Good Pieces, Bad Pieces

With Donald J Trump in a commanding position on the eve of Super Tuesday, everyone is trying to explain to everyone else how the hell this could be happening. FiveThirtyEight dropped a small admission in their discussion of whether the Republican party is realigning:

Presidential elections already suffer from the problem of small sample sizes — one reason a lot of people, certainly including us, shouldn’t have been so dismissive of Trump’s chances early on.

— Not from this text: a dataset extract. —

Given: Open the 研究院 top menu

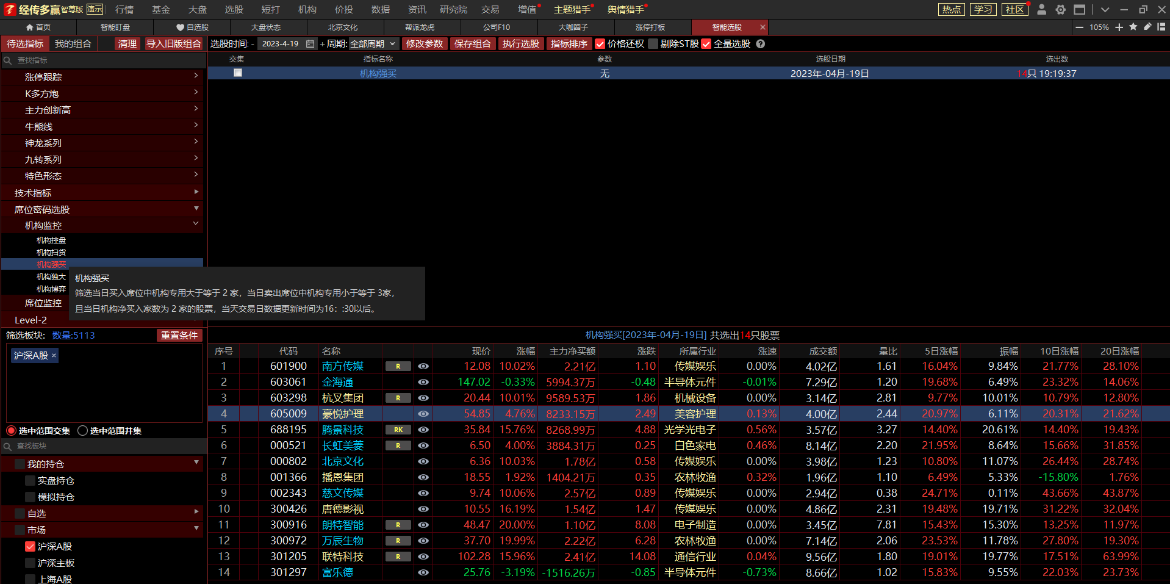Looking at the screenshot, I should (x=453, y=10).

But small sample size hardly covers the widespread dismissal of Trump by nearly everyone but cartoonist/blogger Scott Adams. Newt Gingrich recently blamed the media for rabidly covering and energizing Trump’s campaign – which is certainly part of it. At Barbarikon, Ali Minai discusses, What Donald Trump is doing to the Republican Party …. and may yet do to the Democrats, and lays the Trump phenomenon at the feet of the party itself:

For more than three decades, the Republican Party has been turning a large part of their electorate into a population of zombies who respond reliably to specific dog whistles, conspiracy theories and false memes come every election season. These triggers play on religious zeal, nationalism, suspicion of government power, fear of anarchy, economic insecurity, social anxieties, xenophobia, residual racism, and a host of other powerful emotions that exist in all societies. The so-called Republican elites have learned to exploit these emotions with finesse to win elections while, in fact, serving the interests of their paymasters in lofty mansions and corporate boardrooms. This project, implemented through so-called conservative “think” tanks, talk radio and Fox News with financial support from a few choice billionaires, has been wildly successful. It has allowed the Republican Party to hold the White House for most of the last thirty six years, and to claw their way back to power in Congress after a long exile.

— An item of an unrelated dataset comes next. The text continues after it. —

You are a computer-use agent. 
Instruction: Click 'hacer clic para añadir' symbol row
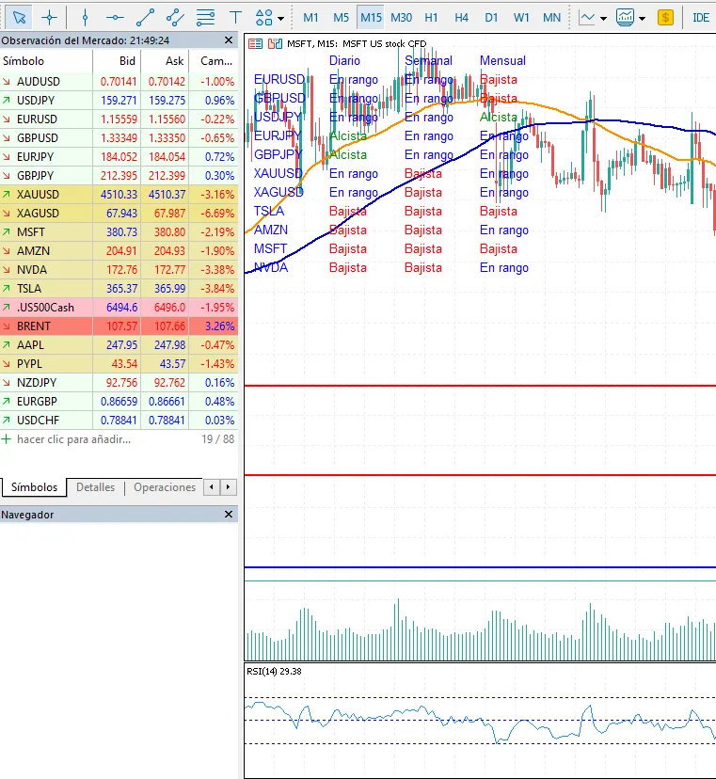point(119,439)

The rabid nature of the Republicans is also certainly part of it, but given that there is a parallel outsider movement among liberals, one would have to look for some effect they share in common. That would be the flailing, disappearing middle class that the media has been loath to mention. Yesterday on ABC’s This Week, Greta van Susteren, she of the rigid face, thought that ordinary folk of both parties were so fed up with establishment politics that they were going for Hail Mary candidates.

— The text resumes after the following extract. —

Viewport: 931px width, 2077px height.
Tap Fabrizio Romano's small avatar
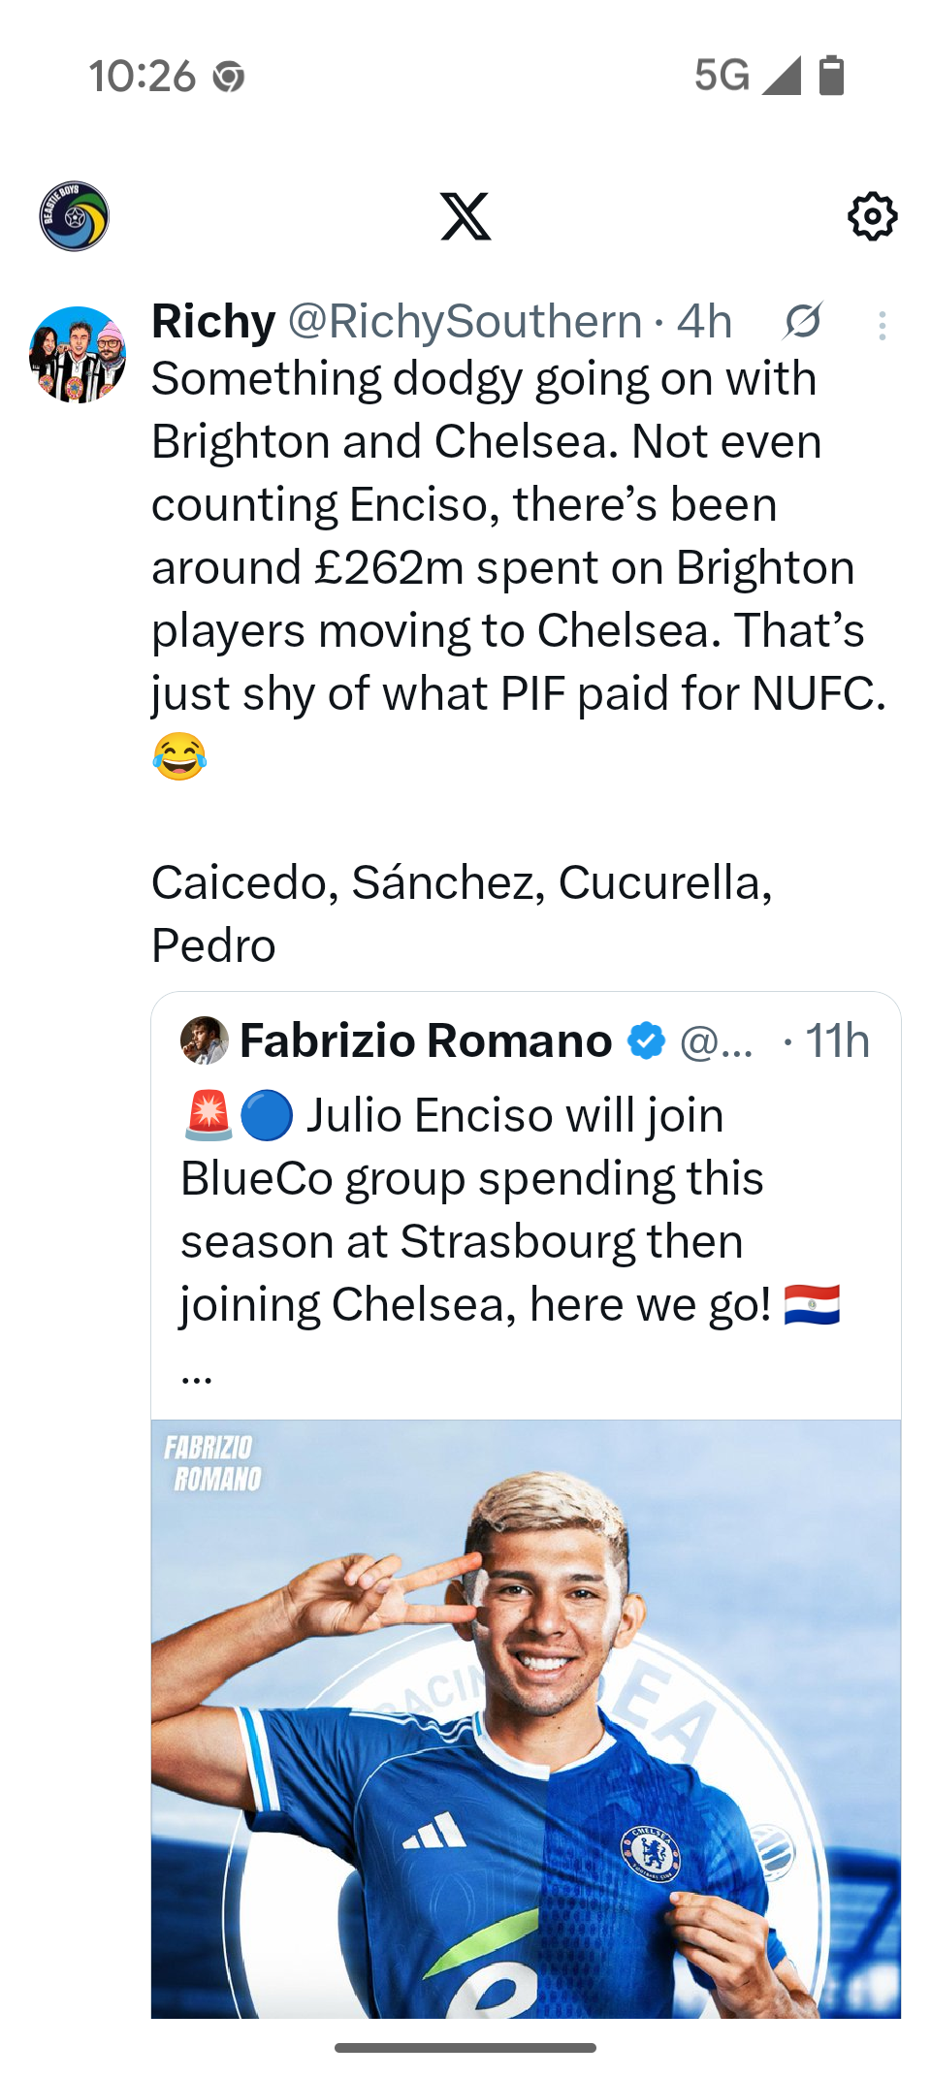205,1040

Leave it to David Brooks, though, who in The Governing Cancer of Our Time tries to explain away the outsiders as inexperienced, narcissistic voters that want everything but don’t want to work for it:

Over the past generation we have seen the rise of a group of people who are against politics. These groups — best exemplified by the Tea Party but not exclusive to the right — want to elect people who have no political experience. They want “outsiders.” They delegitimize compromise and deal-making. They’re willing to trample the customs and rules that give legitimacy to legislative decision-making if it helps them gain power.

Ultimately, they don’t recognize other people. They suffer from a form of political narcissism, in which they don’t accept the legitimacy of other interests and opinions. They don’t recognize restraints. They want total victories for themselves and their doctrine.

I have stopped reading Brooks, but one of my Facebook theatre friends, a local politician herself, posted this article as a great explanation – whereupon my head exploded. Young people aren’t against politics, they are against corporate ownership of politicians. Right-wingers aren’t against politics, they are against politics that sends their jobs overseas and brings in guest workers that will work for food. Once again Brooks has pandered to the wealthy and comfortable – at the expense of their children and employees.